How does the number of steps grow when we visit nodes like root, leaves, or measure height and depth?

Scenario Under Consideration

Analyze the time complexity of the following code snippet.


function treeHeight(node) {
  if (!node) return -1;
  const leftHeight = treeHeight(node.left);
  const rightHeight = treeHeight(node.right);
  return Math.max(leftHeight, rightHeight) + 1;
}
    

This code finds the height of a binary tree by checking the height of left and right subtrees recursively.

Identify Repeating Operations

Identify the loops, recursion, array traversals that repeat.

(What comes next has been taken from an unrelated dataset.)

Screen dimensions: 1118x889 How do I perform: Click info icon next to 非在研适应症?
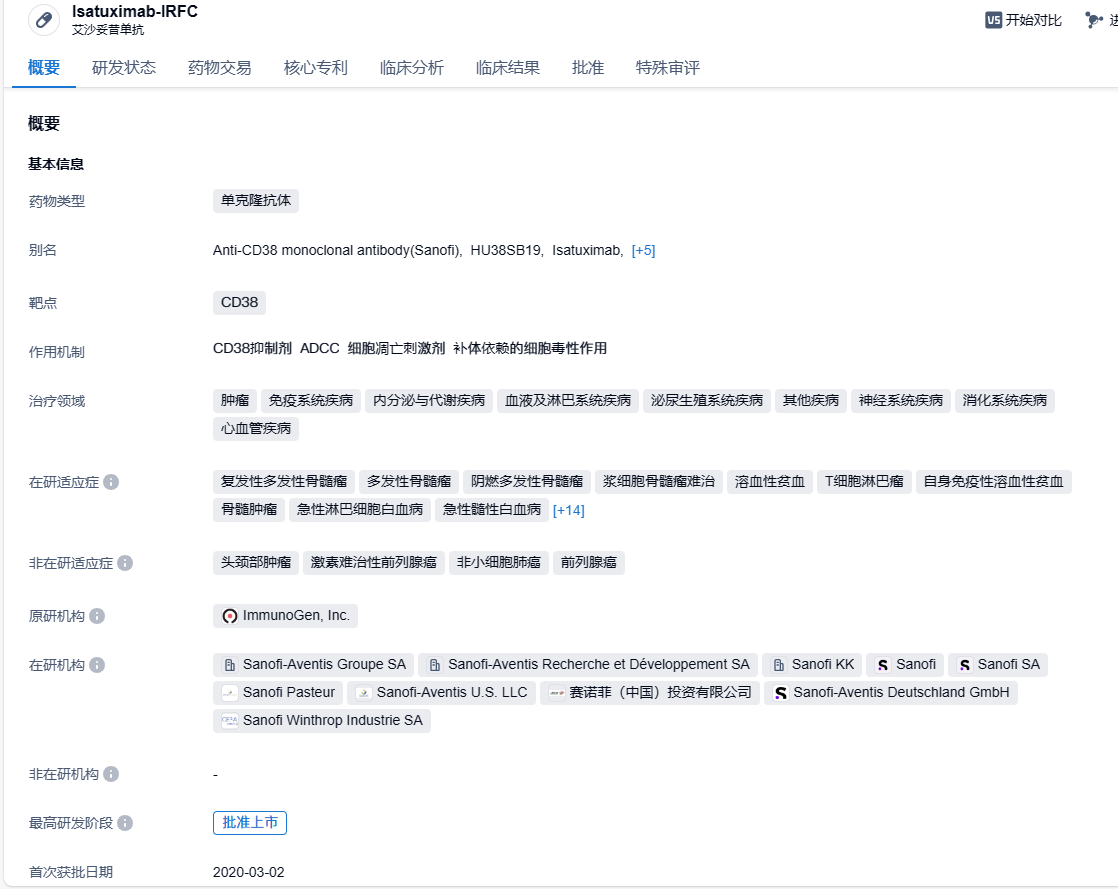(x=125, y=563)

  • Primary operation: Recursive calls visiting each node once.
  • How many times: Once per node in the tree.
How Execution Grows With Input

As the tree grows, the function visits every node once to find height.

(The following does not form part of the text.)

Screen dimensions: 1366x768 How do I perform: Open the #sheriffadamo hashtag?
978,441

Input Size (n)Approx. Operations
10About 10 visits
100About 100 visits
1000About 1000 visits

Pattern observation: The number of steps grows directly with the number of nodes.

Final Time Complexity

Time Complexity: O(n)

This means the time to find height grows linearly with the number of nodes in the tree.

Common Mistake

[X] Wrong: "The height calculation only depends on the longest path, so it takes less time than visiting all nodes."

[OK] Correct: Even to find the longest path, the function must check every node to be sure no longer path exists.

Interview Connect

Understanding how tree operations scale helps you explain your approach clearly and confidently in interviews.

Self-Check

"What if we changed the tree to a linked list (all nodes have only one child)? How would the time complexity change?"